The founders envisioned electors as people who could prevent an irresponsible demagogue from taking office.

Mike Segar / Reuters

Americans talk about democracy like it’s sacred. In public discourse, the more democratic American government is, the better. The people are supposed to rule.

But that’s not the premise that underlies America’s political system. Most of the men who founded the United States feared unfettered majority rule. James Madison wrote in Federalist 10 that systems of government based upon “pure democracy … have ever been found incompatible with personal security or the rights of property.” John Adams wrote in 1814 that, “Democracy never lasts long. It soon wastes, exhausts and murders itself.”

The framers constructed a system that had democratic features. The people had a voice. They could, for instance, directly elect members of the House of Representatives. But the founders also self-consciously limited the people’s voice.

The Bill of Rights is undemocratic. It limits the federal government’s power in profound ways, ways the people often dislike. Yet the people can do almost nothing about it. The Supreme Court is undemocratic, too. Yes, the people elect the president (kind of, more on that later), who appoints justices of the Supreme Court, subject to approval by the Senate, which these days is directly elected, too. But after that, the justices wield their extraordinary power for as long as they wish without any democratic accountability. The vast majority of Americans may desperately want their government to do something. The Supreme Court can say no. The people then lose, unless they pass a constitutional amendment, which is extraordinarily difficult, or those Supreme Court justices die.

That’s the way the framers wanted it. And, oddly, it’s the way most contemporary Americans want it too. Americans say they revere democracy. Yet they also revere those rights—freedom of speech, freedom of religion, the right to bear arms—that the government’s least democratic institutions protect. Americans rarely contemplate these contradictions. If they did, they might be more open to preventing Donald Trump from becoming the next president, the kind of democratic catastrophe that the Constitution, and the Electoral College in particular, were in part designed to prevent.

Donald Trump was not elected on November 8. Under the Constitution, the real election will occur on December 19. That’s when the electors in each state cast their votes.

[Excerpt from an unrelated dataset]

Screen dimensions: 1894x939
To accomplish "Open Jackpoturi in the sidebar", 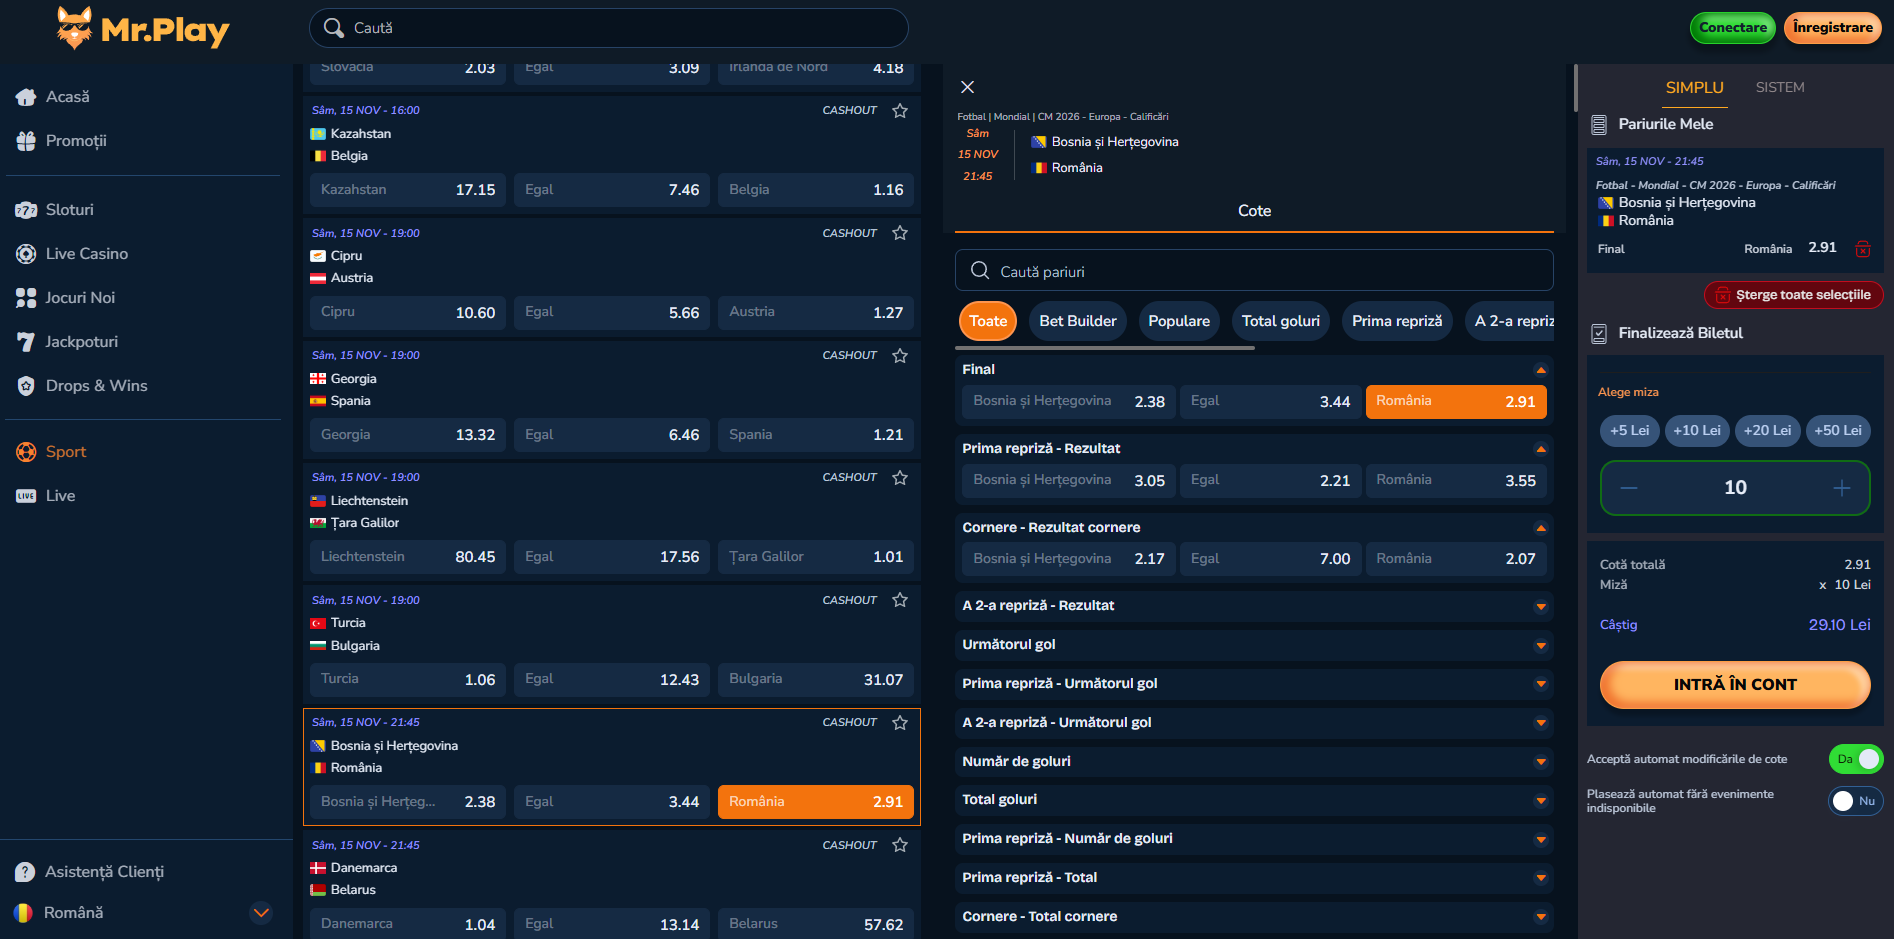I will pyautogui.click(x=81, y=342).
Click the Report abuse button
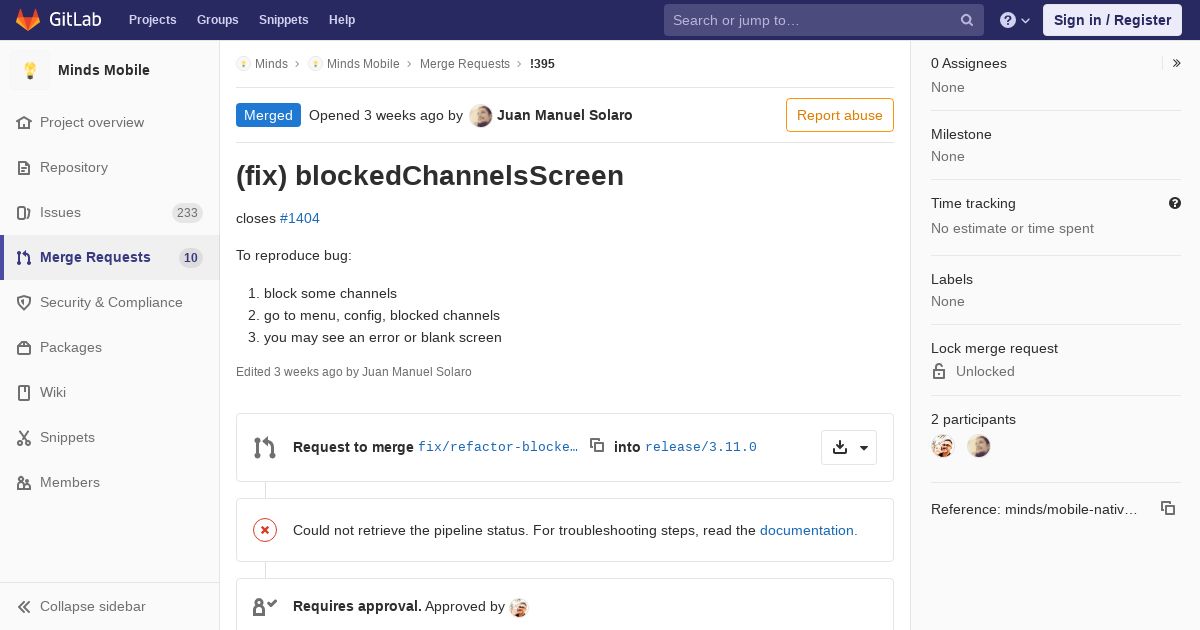Screen dimensions: 1200x630 (839, 115)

The Constitution says nothing about the people as a whole electing the president. It says in Article II that “Each State shall appoint, in such Manner as the Legislature thereof may direct, a Number of Electors.” Those electors then vote for president and vice-president. They can be selected “in such Manner as the Legislature thereof may direct.” Which is to say, any way the state legislature wants. In 14 states in the early 19th century, state legislatures chose their electors directly. The people did not vote at all.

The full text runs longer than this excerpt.